Source extract
Patchwork Use email addresses of recipients as fallback to lookup the patch's project

login
register
mail settings
Submitter Guilherme Salgado
Date April 14, 2011, 2:05 p.m.
Message ID <20110414140550.17875.90233.stgit@localhost6.localdomain6>
Download mbox | patch
Permalink /patch/91241/
State Accepted
Headers show

Comments

Guilherme Salgado - April 14, 2011, 2:05 p.m.
This is used only when the List-ID lookup doesn't return any projects *and*
the PATCHWORK_FALLBACK_TO_LISTEMAIL setting is set to True.

Signed-off-by: Guilherme Salgado <guilherme.salgado@linaro.org>
---
 apps/patchwork/bin/parsemail.py     |   30 ++++++++++++++++++++-
 apps/patchwork/tests/patchparser.py |   50 ++++++++++++++++++++++++++++++++---
 apps/settings.py                    |    3 ++
 3 files changed, 78 insertions(+), 5 deletions(-)

Rows from a dataset
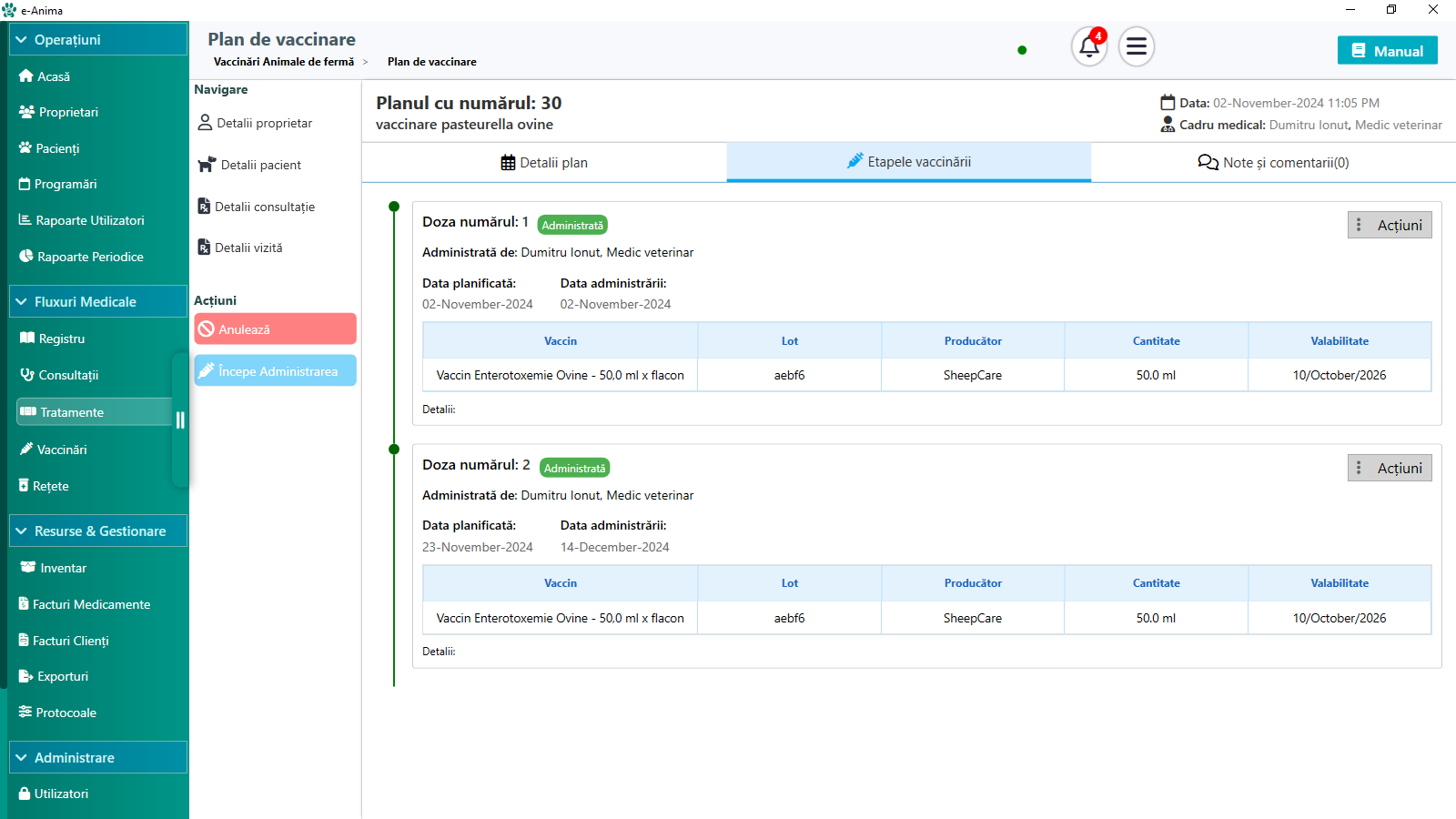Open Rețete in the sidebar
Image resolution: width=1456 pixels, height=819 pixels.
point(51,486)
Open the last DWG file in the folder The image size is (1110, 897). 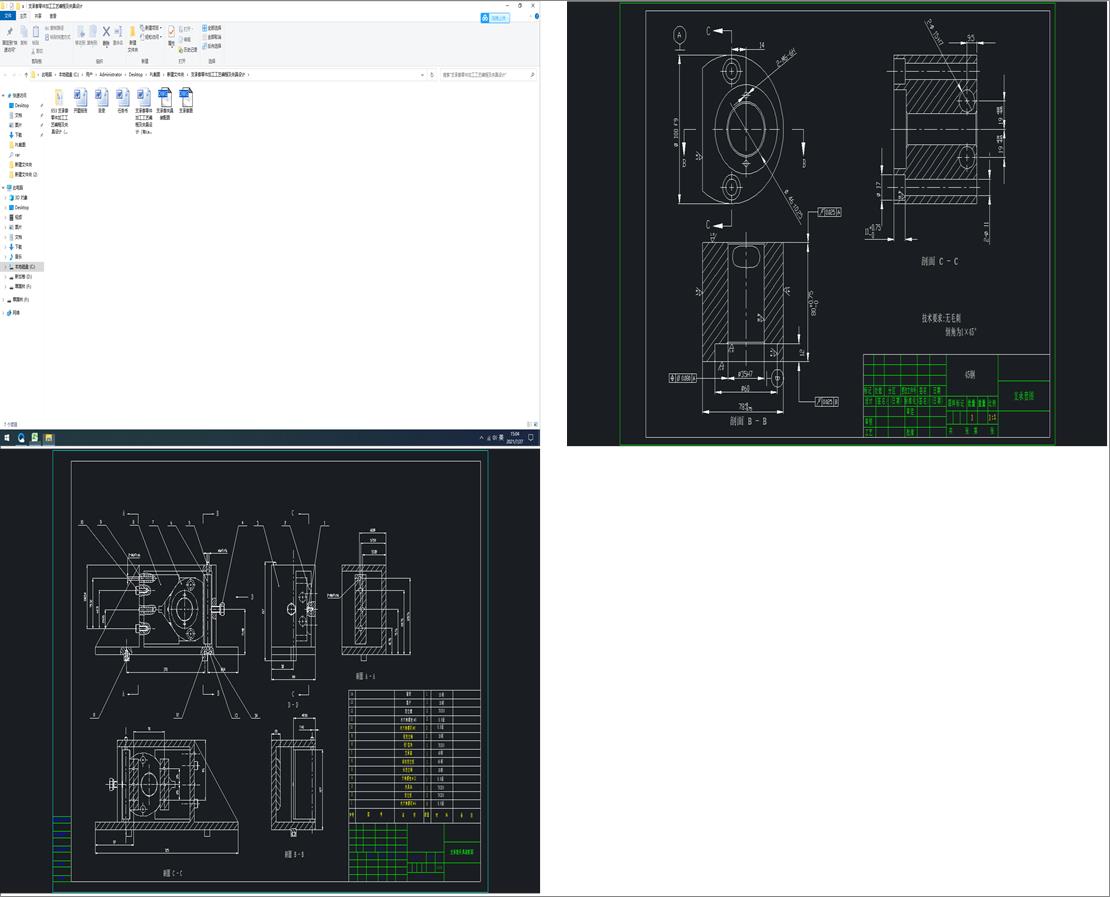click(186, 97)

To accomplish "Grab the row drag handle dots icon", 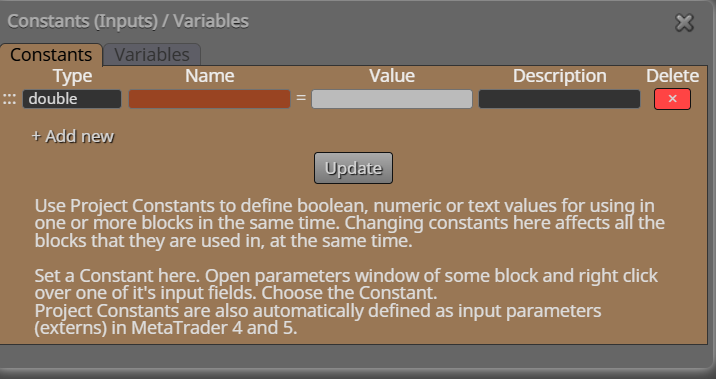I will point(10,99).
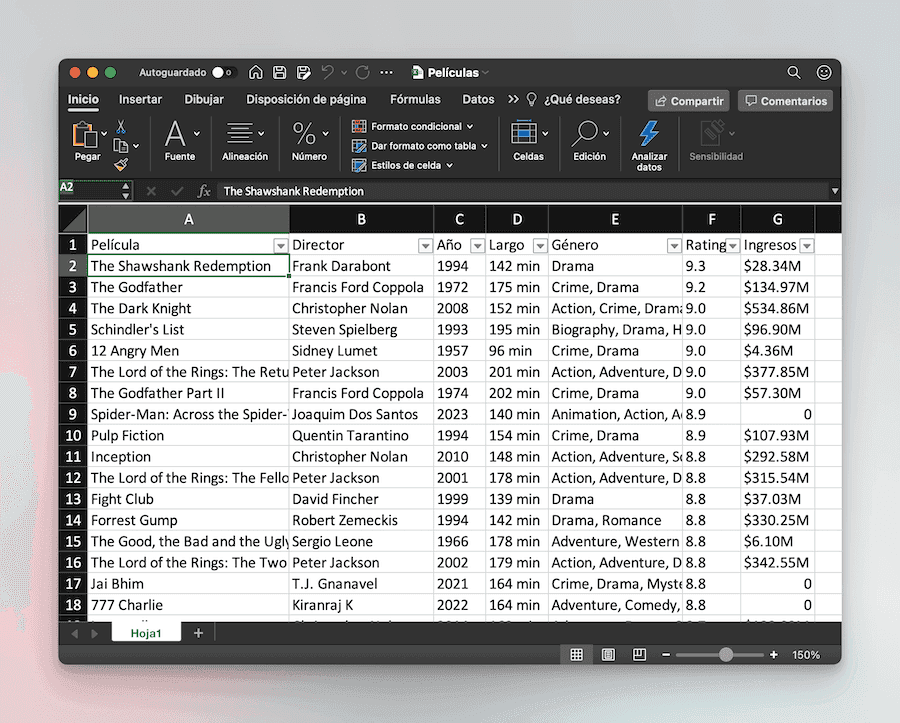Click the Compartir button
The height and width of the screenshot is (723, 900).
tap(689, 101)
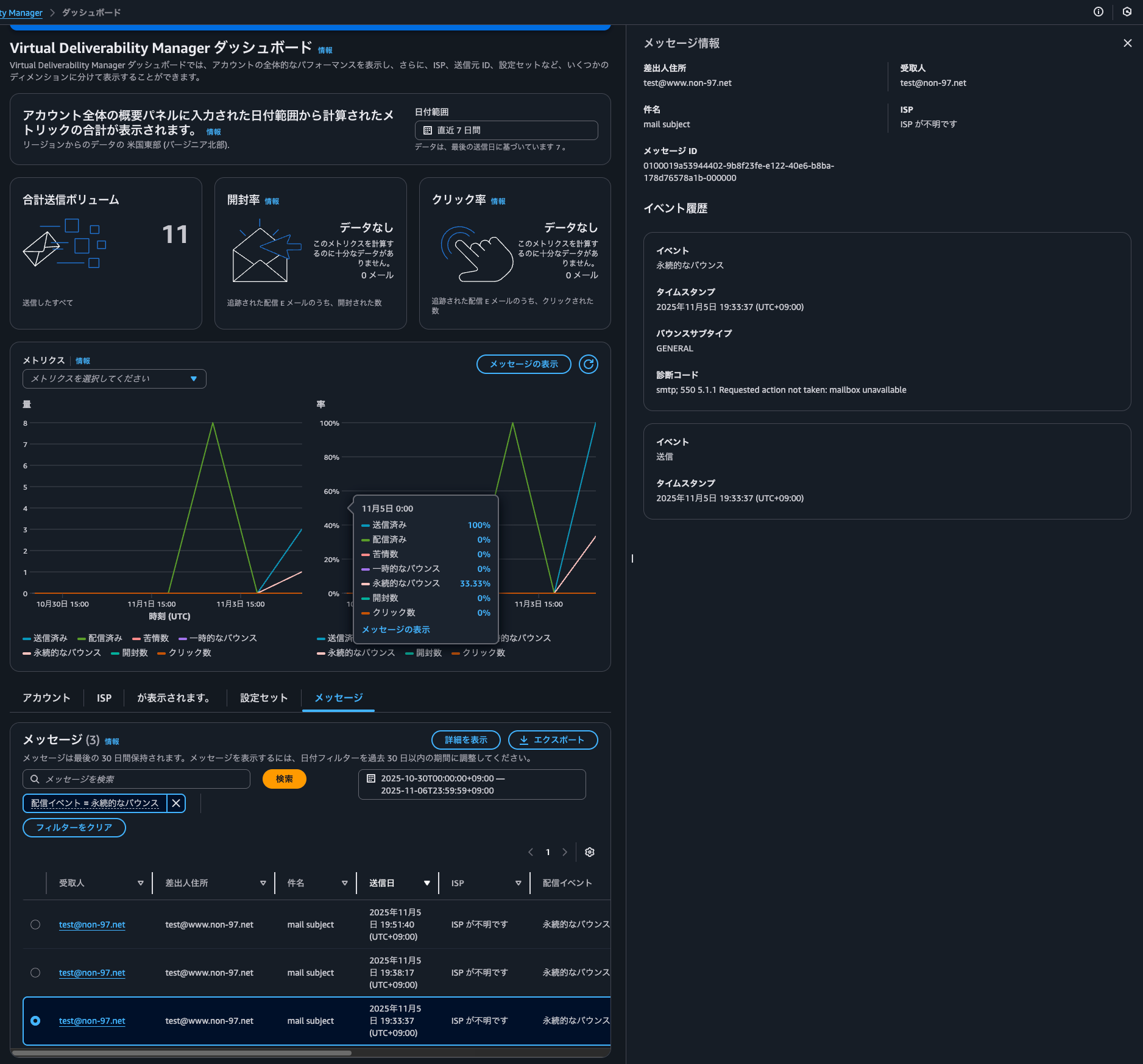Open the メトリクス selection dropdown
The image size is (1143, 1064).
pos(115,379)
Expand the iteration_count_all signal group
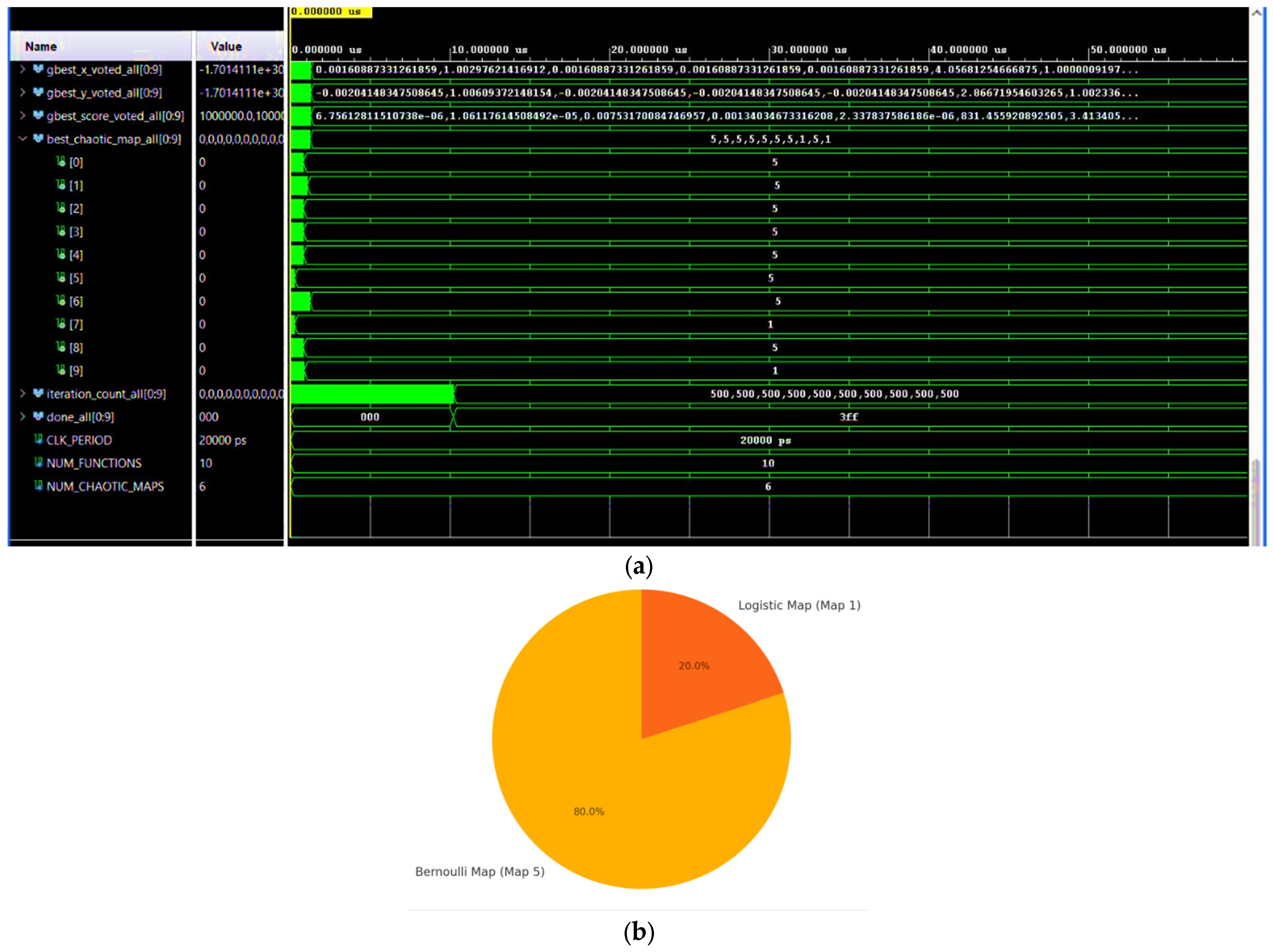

Tasks to perform
[1] Update the passage of the patch page starting at "Signed-off-by: Guilherme Salgado" and ending at "insertions(+), 5 deletions(-)" by changing "parsemail.py" to "parse_email.py".
[2] List every file path that the patch page shows as changed.

Responses
[1]
Signed-off-by: Guilherme Salgado <guilherme.salgado@linaro.org>
---
 apps/patchwork/bin/parse_email.py     |   30 ++++++++++++++++++++-
 apps/patchwork/tests/patchparser.py |   50 ++++++++++++++++++++++++++++++++---
 apps/settings.py                    |    3 ++
 3 files changed, 78 insertions(+), 5 deletions(-)

[2]
apps/patchwork/bin/parsemail.py
apps/patchwork/tests/patchparser.py
apps/settings.py